After their first push to legalize medical marijuana at the General Assembly this year failed, state lawmakers are joining hands and gearing up for their second battle.
A joint study committee stopped in Macon Wednesday afternoon to hear testimony from ten people.
It was an emotional day as those who believe medical cannabis oil could help them or their families took the stand.
"I might look fine to you on the outside, but on the inside, my body is screaming in pain," Katie Crosby told the committee. "Do you like going to football games, going out to eat, going to concerts? I do too, but I can't."
She turns 26 next week. All she wants is relief from years of chronic pain.
"Stabbing, throbbing, constant, you just feel like you're going to go crazy," she said.
Dozens of medications, countless relief efforts, and $100,000 later, doctors still don't have an answer.
"I've been to more than 20, I know that."
Through research, Crosby thinks medical marijuana could be the answer.
"You can't get addicted to it, you can't get high, it's almost like another supplement to take," she said.
She can't describe the pain of knowing that taking the cannabis oil that could help her is a crime.
"I can't even put it into words how much I want to get my hands on it," she said.
The nearly dozen testimonies echoed Crosby's.
Christina Cusack carries a baggie full of pills every day, a treatment for depression and symptoms of multiple sclerosis, among other things.
"It's like somebody's taking my spine and stuck it into my pelvis and grinding it. Just a bone on bone grinding," Cusack said.
Unlike Crosby, she's tried medical cannabis herself.
"My pain? It was gone. I wanted to stand right up," she said.
Right now, she walks with a cane to help her straighten her gait. She's fighting to remove the stigma of medical marijuana.
"I want them to keep their minds and their hearts open. I want to them listen and educate themselves," she said.
Jason Cranford, a botanist and caregiver of Haleigh Cox, also spoke to the committee.
He's studied medical cannabis for the past six years.
If you remember Haleigh, she's the Forsyth girl who suffered hundreds of seizures a day.

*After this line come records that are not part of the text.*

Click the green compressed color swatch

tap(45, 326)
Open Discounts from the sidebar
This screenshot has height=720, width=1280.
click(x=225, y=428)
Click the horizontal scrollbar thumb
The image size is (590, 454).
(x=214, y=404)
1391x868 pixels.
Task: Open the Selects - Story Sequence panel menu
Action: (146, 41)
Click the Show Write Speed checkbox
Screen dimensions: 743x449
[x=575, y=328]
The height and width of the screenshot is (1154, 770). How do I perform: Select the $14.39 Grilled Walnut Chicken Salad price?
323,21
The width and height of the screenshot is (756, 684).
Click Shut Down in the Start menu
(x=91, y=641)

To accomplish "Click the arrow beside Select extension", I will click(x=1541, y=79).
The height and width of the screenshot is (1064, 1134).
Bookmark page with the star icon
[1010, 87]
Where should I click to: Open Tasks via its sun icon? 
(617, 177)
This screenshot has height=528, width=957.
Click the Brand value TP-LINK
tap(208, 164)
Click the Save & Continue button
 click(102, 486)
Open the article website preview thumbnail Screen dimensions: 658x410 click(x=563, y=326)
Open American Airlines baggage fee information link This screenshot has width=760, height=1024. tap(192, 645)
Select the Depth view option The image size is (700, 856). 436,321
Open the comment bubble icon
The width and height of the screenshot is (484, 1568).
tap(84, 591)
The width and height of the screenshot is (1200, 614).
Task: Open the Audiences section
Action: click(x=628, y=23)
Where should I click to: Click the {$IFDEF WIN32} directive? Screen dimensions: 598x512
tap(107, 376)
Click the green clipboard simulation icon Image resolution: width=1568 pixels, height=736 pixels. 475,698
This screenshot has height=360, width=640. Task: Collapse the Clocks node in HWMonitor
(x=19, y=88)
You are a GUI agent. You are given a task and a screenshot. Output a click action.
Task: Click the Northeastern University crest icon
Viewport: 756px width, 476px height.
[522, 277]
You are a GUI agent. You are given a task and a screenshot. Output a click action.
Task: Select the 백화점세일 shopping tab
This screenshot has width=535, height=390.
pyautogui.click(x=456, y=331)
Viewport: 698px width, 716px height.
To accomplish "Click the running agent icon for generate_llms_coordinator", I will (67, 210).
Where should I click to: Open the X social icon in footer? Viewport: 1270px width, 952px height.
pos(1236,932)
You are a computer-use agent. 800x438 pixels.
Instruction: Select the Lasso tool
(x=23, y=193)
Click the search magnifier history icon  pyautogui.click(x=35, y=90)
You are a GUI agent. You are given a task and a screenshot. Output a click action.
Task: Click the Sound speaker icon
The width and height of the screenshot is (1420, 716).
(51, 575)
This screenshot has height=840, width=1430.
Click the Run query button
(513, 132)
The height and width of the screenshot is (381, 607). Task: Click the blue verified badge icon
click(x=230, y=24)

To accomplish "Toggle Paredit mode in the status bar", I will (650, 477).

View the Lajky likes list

Her mom, Janea, moved her to Colorado a few months ago for cannabis oil treatment, while her dad, Brian, had to stay behind in Georgia.
Medical cannabis is already legal in Colorado.
Cranford says the effects have been astounding.
Haleigh can sit up, say "Momma" and is more alert than ever before. Her seizures went from more than 200 a day to none in the past week.
Lawmakers say they're confident the bill will pass the General Assembly next year.
Their next challenge is deciding whether Georgia will grow its own cannabis oil and how to distribute it among patients.
The next meeting is on October 1 at Georgia Gwinnett College in Lawrenceville.
That's where law enforcement officials will testify on the effects of legalizing medical marijuana in the state.